It's funny how you get called a Luddite by people who don't see anything past
the shiny user interface.

------
seiji
"Seeing Eye People" \-- someone to guide you through the world while you text
and walk crowded streets: [http://improveverywhere.com/2013/04/30/seeing-eye-
people/](http://improveverywhere.com/2013/04/30/seeing-eye-people/)

------
Eduard
I am a big fan of the current phone zombie generation!

It helps me a lot to recruit new users for my website. I usually start by
asking them "Could you do me a favor and take a look at my website.
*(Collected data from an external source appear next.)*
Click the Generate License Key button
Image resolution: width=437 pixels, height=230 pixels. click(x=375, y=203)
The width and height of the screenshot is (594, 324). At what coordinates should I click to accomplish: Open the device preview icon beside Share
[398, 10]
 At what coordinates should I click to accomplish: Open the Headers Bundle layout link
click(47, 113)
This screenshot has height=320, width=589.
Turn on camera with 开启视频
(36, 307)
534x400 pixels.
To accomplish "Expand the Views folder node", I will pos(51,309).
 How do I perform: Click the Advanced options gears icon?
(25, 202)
I've not
checked my site on your kind of mobile phone".

Currently, I have a success rate of 80 percent of users taking a look at the
website, and out of them, roughly 70 percent go to sign up with Facebook.

Besides getting new users, I get invaluable insight into my users' behavior
and expectations while peeking at their phones. Additionally, I can check out
how my website works on different kinds of mobile phones, OSes and tablets.
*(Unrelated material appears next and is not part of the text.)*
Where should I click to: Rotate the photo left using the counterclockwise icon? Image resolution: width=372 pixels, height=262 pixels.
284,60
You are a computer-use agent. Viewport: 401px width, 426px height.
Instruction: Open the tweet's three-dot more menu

So I am really happy with so many phone zombies.

------
autonomy77
Good article, but there seems to be a current trend towards being either a
full-time tech-head or a neo-luddite who rejects technology. I'd argue it's
possible to be both. I have to be (and actually rather enjoy) being 100%
plugged in for my job - yet I also enjoy powering down all my tech and
spending dedicated time with my family with no devices online.

I think we sometimes forget that we're allowed to do them both - but sometimes
the balance gets skewed. Plug in if you want to, but when you unplug, unplug
_completely_. It's bliss.

------
brownbat
This doesn't have to be all or nothing, you can use mobile devices to
supplement social interaction.

At some of our dinners, conversation will flow, and people will wonder about
some fact, one of us will find it on wikipedia, conversation will ebb, and
someone will check a feed for an interesting recent story to add to the
discussion.

We used to have petty bar arguments, but now we're all able to quickly
identify what's simply a research question, and we get far less invested. We
now have debates or probing discussions about issues and values that are
deeper and more personal than "who was that guy in that movie from the 80s."

I'd avoid guidance that tells you to always set some technology aside in some
situations, and instead ask, "How can I use this tool to make what I'm doing
better?"

Just keep in mind that you're involved in a group project, and the goal is
increasing the total group's enjoyment, not solely increasing your personal
enjoyment.

If you get that, then setting tech aside isn't necessary. If you don't get
that, then setting tech aside isn't sufficient.

------
smugengineer69
I really disagree with the sentiments here. Like many of you, I'm on the
internet quite literally 14-16 out of every 24 hours, actively using it for
about 13 of those. I've had a smartphone continuously since the palm treo 600
in 2003.

But never once have I felt powerless against it. I have one simple rule: don't
use it when I'm talking to people. (Unless we want to look something up on
Wikipedia, in which case we do it together). This is enough. Maybe I just
don't know what all you other people are doing with your phones that make them
so irresistible, but I am able to move fluidly between online and offline
action in the world with no second thought. If I get a notification, I take
the phone out for a second to read it and put it right back away.

Many times, the phone could be anything: If I have a magazine nearby instead,
I read that. Or subway map. Or shampoo bottle.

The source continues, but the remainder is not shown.